[WHAT TO PRODUCE] Copy all entries without alteration and skip the pictures they hold.

---------- RECORDED INFORMATION ----------

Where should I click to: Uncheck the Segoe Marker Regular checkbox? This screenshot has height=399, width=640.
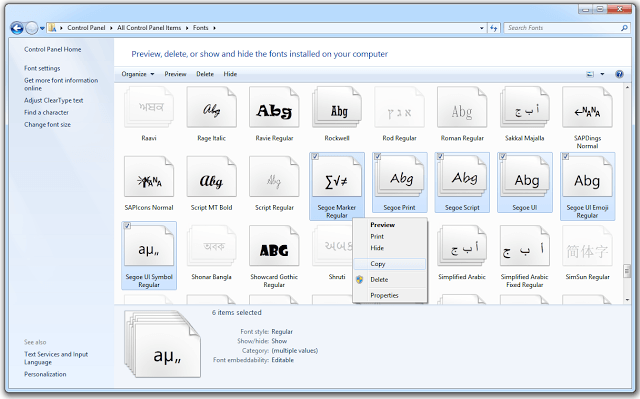pos(315,156)
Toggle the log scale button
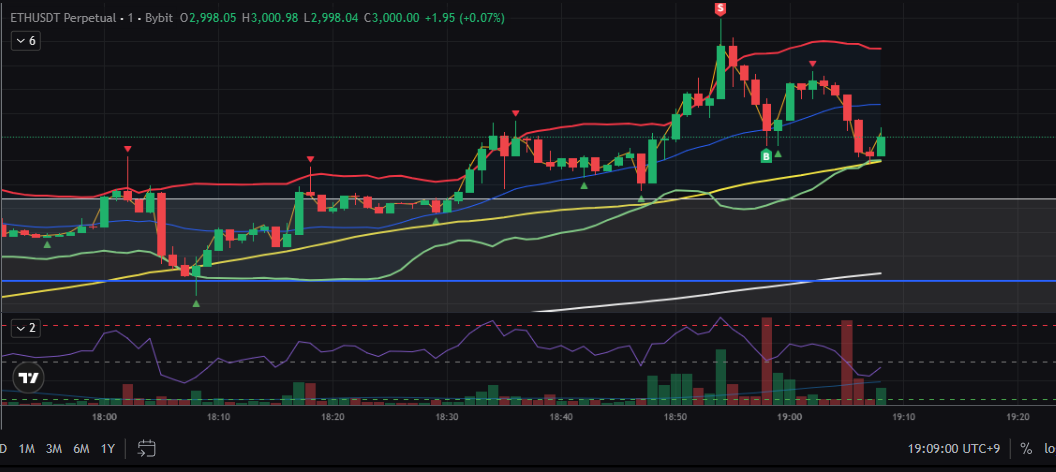 [x=1049, y=449]
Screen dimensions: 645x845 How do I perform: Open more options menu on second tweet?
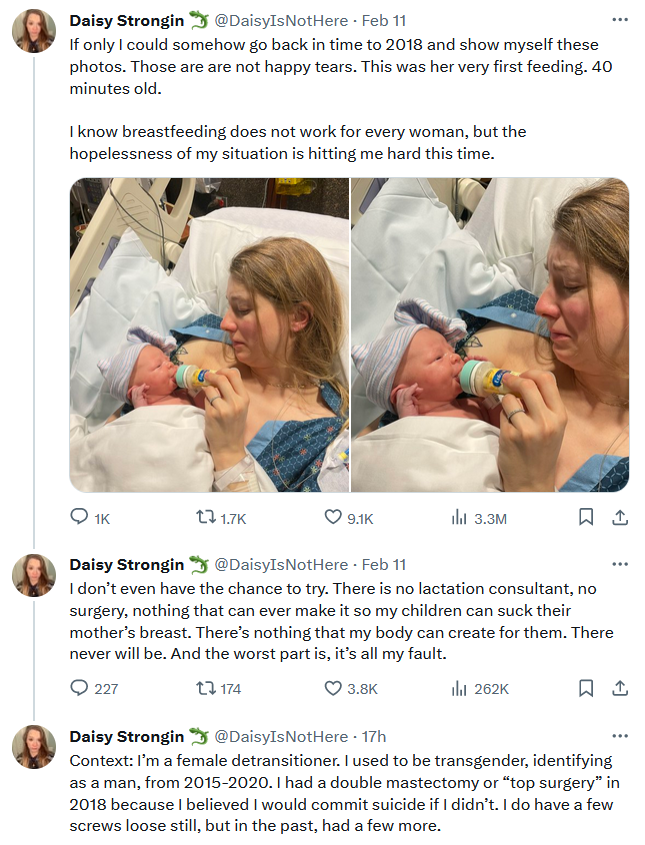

----------

[SOLUTION TO THE PROBLEM]
Where should I click to: Uncheck the Segoe Marker Regular checkbox? This screenshot has height=399, width=640.
pos(315,156)
Toggle the log scale button
 [x=1049, y=449]
Screen dimensions: 645x845 How do I perform: Open more options menu on second tweet?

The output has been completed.